South Australia’s peak mining and energy body has called for a “mature debate” on nuclear energy.
Citing a recent survey it commissioned, the South Australian Chamber of Mines and Energy (SACOME) claims a greater proportion of South Australians support nuclear power than oppose it.
It says the survey results dispel common misconceptions and demonstrates the need for a mature debate on the development of a nuclear industry.
A survey into the attitudes of 1,216 randomly selected South Australians towards uranium and nuclear power found that 48 per cent support nuclear power while only 33 per cent recorded any level of opposition.
The survey, conducted by market research company, ReachTel, also found consistency across all age groups, recording a majority support for nuclear power.
Less than one-third of all respondents opposed it, and one-fifth remained neutral.
“A key aspect of responses to this question was the level of strong opinions expressed, with 29 per cent strongly supporting and only 20 per cent strongly opposing nuclear power – in other words, there are more staunchly pro-nuclear than anti-nuclear advocates,” SACOME Chief Executive Jason Kuchel said.
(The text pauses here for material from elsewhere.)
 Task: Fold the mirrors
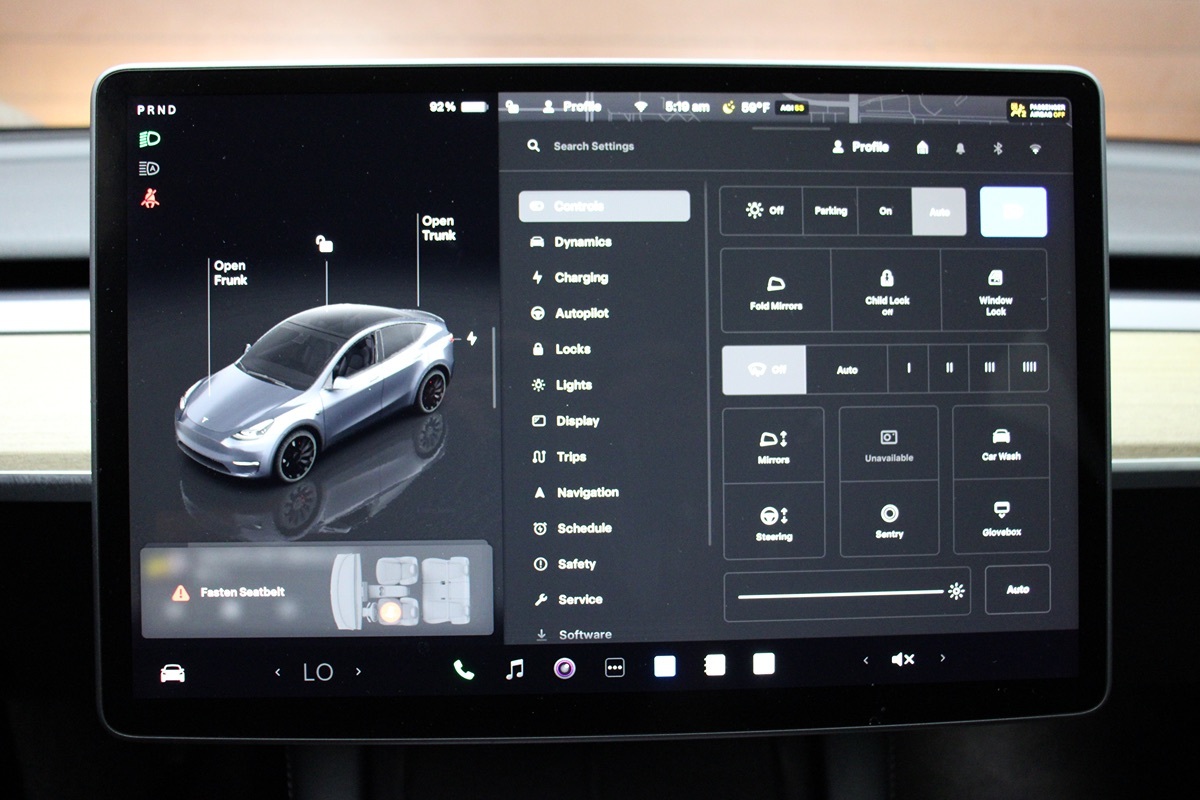(776, 291)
The issue of nuclear power and the steps required for seeing its introduction in Australia is a focus of the latest issue of the SA Mines & Energy Journal, with international uranium companies saying they would warmly welcome a revision of current policies and pledging interest in doing business in Australia if prohibitions on uranium and nuclear are reduced.
The journal also includes special features on the history of how prohibition laws came about, along with the economic case for an Australian nuclear fuel cycle.
SACOME also pointed to the results of another survey (published in The Advertiser) where more than half (58.6 per cent) of the respondents to a FutureSA poll said nuclear power should be allowed in South Australia.
The State Government’s position on nuclear power has been a controversial one.
In mid-2011 then-Mines Minister Tom Koutsantonis proposed the development of a uranium enrichment industry in Australia and called for a debate at the ALP national conference. Koutsantonis told a mining conference in Adelaide in May 2011, that Australia should maximise uranium profits and provocatively pointed to the nuclear crisis in Japan as proof that enrichment should be embraced.
“No deaths have been attributed to radiation (in Japan),” Koutsantonis told the annual Paydirt uranium conference.
“I am not joining the chorus of naysayers. I urge you to step up to the plate and argue the safety of nuclear reactors. I will stand with you and argue that case.”
Koutsantonis said the old way of digging something out of the ground and sending it offshore had to change.
“We’ve got to start looking at uranium exports and how we can value add here to get the maximum bang for our buck,” he said.
“One day, down the track, were going to have to start enriching uranium … we need to start the debate.”
Less than a year later, that position had changed, with Koutsantonmis telling another conference in February 2012 that Australia has no need and no social licence to develop nuclear power.
He said that while he fully supported uranium mining, the debate over nuclear power was a non-starter.
“It’s not just a question of political will,” Koutsantonis said.
“The truth is you need a social licence to operate and there is not a social licence for nuclear power.
“The Australian public don’t want it.
“I don’t think it’s economic, I don’t think it’s viable and I don’t think it’s politically saleable.”